The 21st Century Officer

The future history indicates that of all the professions, it will be the 21st century armed forces officer who will be far better placed than anyone else to make use of his environment.


The 21st Century Officer

When every one's way of thinking is being influenced by the ever-opening environment, would it also affect the professional officer? Or will he continue to remain isolated, wedded to his regiment, a bearer of tradition, an executor of orders and entirely governed by the DSR (Defence Services Regulations), framed by the British in the 18th and 19th centuries and to which very little has been added after independence?

Or will the end of this decade see an officer who is much less regimented, questioning, not necessarily apolitical, part bureaucrat and more erudite than his predecessors!

The answers to such speculation lie in the current and environmental forces of the future. Besides, such questions are relevant in view of a horde of controversies which rage now and then and which are continuously debated in the newspapers.

The concept of professional soldiering itself is facing flak from new patterns of education and technology which give far more opportunities to accumulate degrees and qualify for diverse vocational avenues, an information revolution, glasnost and the opening society, mounting family pressures, the plight of ex-servicemen trying to fend for themselves and the individual perception of freedom viz discipline!

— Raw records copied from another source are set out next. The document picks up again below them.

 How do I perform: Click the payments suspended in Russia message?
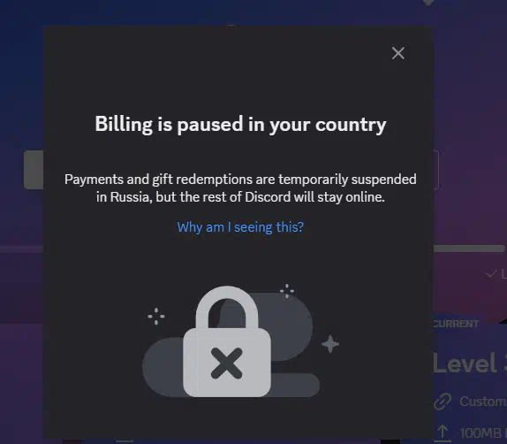coord(240,188)
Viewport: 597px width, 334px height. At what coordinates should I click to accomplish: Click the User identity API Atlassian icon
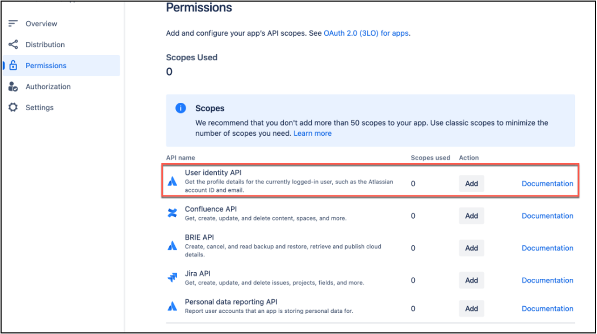(x=172, y=181)
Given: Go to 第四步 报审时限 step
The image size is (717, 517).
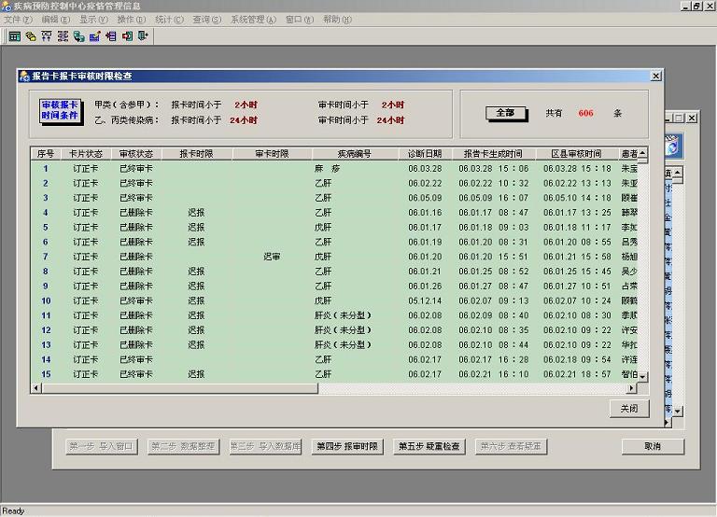Looking at the screenshot, I should [347, 446].
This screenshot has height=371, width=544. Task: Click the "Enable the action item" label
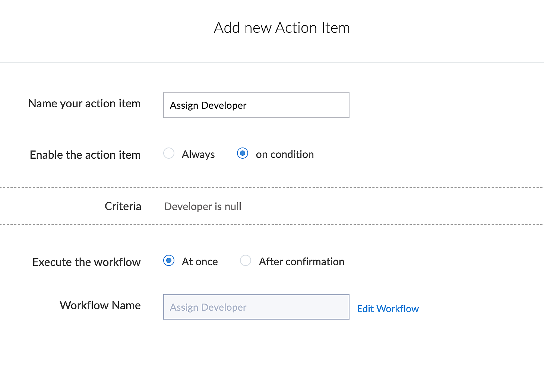click(x=85, y=155)
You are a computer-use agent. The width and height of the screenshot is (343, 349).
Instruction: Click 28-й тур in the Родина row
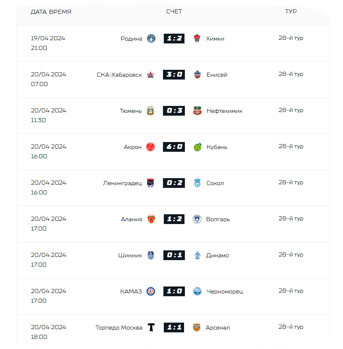[291, 38]
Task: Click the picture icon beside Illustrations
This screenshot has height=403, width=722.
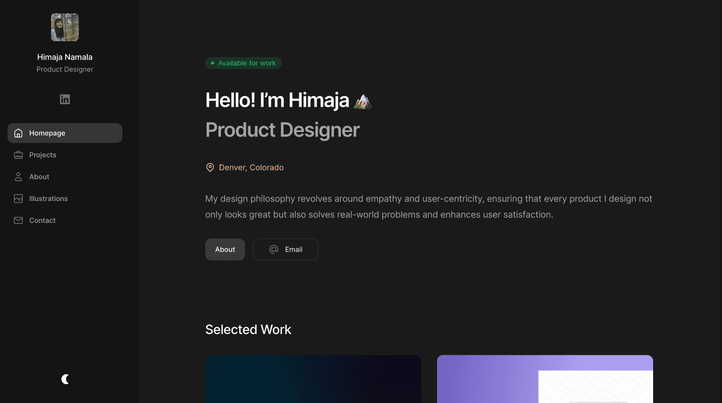Action: point(18,199)
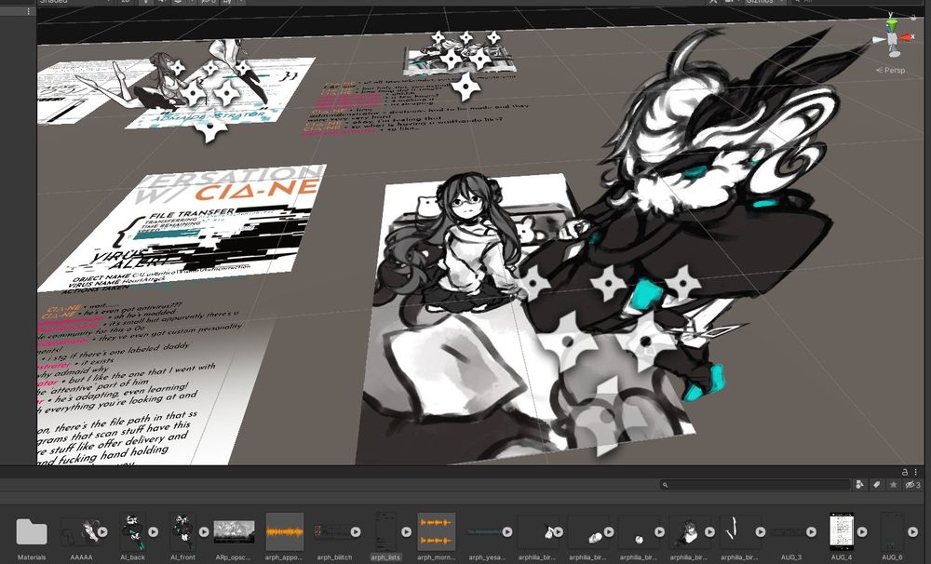Filter assets using the label tag icon
Image resolution: width=931 pixels, height=564 pixels.
coord(876,484)
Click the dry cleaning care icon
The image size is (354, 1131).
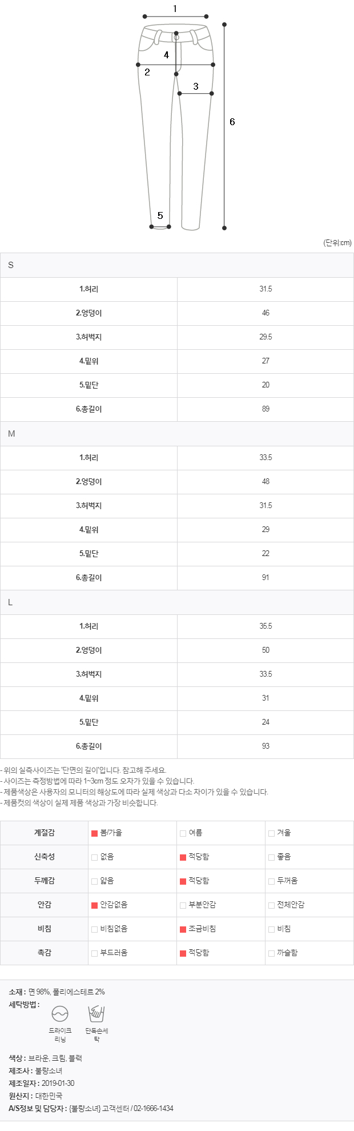60,1013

We already have the example of an ex COAS speaking up against the authorities in the past, a distinct departure from traditional propriety.

Such type of reactions have made it so difficult in Europe and other advanced countries to find full time professional soldiers. The youth is hesitant to trade freedom with too many rules and regulations in peace. Selective conception with increased emphasis on part-time soldering, has therefore become the norm - a pattern which will force itself on us by the late twenties if not earlier.

A major change which can therefore be anticipated is that most of the Officers may not like to serve all tenures as professionals, and sidestep to a civil job immediately on supersession or on earning minimum pension, most likely retaining their lien on the panel of Reservists or as Territorials.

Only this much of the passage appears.